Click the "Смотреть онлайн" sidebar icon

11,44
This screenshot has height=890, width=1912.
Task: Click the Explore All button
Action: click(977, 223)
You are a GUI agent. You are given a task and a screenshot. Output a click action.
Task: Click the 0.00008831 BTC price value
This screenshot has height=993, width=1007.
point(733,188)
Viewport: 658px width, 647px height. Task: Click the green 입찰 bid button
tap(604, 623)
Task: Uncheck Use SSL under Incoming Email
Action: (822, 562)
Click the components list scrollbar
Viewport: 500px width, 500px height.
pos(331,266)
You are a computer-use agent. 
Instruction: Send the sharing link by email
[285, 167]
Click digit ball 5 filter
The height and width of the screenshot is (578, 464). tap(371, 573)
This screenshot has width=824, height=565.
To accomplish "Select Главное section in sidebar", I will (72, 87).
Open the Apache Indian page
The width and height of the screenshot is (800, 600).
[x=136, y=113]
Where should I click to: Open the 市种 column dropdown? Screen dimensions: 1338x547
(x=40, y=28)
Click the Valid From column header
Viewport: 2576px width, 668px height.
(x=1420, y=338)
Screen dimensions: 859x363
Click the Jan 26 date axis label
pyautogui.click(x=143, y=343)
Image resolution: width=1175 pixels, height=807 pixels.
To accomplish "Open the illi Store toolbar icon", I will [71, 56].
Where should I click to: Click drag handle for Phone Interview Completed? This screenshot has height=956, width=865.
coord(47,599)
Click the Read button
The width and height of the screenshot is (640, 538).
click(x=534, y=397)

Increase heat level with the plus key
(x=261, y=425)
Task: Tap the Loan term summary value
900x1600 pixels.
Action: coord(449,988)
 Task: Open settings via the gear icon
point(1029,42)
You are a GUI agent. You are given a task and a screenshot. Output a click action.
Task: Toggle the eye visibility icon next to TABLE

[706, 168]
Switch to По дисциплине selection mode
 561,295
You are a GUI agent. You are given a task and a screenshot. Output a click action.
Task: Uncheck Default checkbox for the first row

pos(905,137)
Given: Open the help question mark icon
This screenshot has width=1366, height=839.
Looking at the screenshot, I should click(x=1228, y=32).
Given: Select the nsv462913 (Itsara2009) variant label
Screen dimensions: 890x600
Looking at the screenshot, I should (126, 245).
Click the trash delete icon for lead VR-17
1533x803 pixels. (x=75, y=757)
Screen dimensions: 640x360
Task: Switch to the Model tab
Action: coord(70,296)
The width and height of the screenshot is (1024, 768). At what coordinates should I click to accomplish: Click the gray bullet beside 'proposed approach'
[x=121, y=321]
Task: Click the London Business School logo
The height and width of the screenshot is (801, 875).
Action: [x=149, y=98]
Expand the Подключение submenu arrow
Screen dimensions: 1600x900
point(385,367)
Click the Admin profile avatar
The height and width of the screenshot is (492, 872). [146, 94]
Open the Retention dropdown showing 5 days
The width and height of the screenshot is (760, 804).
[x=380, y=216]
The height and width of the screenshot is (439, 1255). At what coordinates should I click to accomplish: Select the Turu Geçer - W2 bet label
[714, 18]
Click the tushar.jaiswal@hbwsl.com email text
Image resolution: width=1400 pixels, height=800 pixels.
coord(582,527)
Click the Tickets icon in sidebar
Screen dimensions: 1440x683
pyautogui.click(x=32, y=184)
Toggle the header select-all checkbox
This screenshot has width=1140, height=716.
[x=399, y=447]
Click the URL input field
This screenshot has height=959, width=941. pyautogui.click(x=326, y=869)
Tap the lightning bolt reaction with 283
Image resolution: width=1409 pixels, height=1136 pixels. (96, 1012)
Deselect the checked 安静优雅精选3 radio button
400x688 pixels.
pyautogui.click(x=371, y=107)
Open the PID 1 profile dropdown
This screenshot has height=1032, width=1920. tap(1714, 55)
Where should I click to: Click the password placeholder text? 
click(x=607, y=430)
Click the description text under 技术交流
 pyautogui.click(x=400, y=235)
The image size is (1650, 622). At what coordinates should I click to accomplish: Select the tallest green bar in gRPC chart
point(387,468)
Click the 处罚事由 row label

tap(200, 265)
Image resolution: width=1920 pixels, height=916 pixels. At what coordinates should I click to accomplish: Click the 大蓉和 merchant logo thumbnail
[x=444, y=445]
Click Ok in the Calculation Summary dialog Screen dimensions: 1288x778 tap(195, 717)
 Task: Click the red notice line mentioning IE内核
= = = = = = =
• [TASK TO CARRY OUT] Count the lines of the data that hold the word "value". Report the count and nothing more.

• [FINAL ANSWER] 2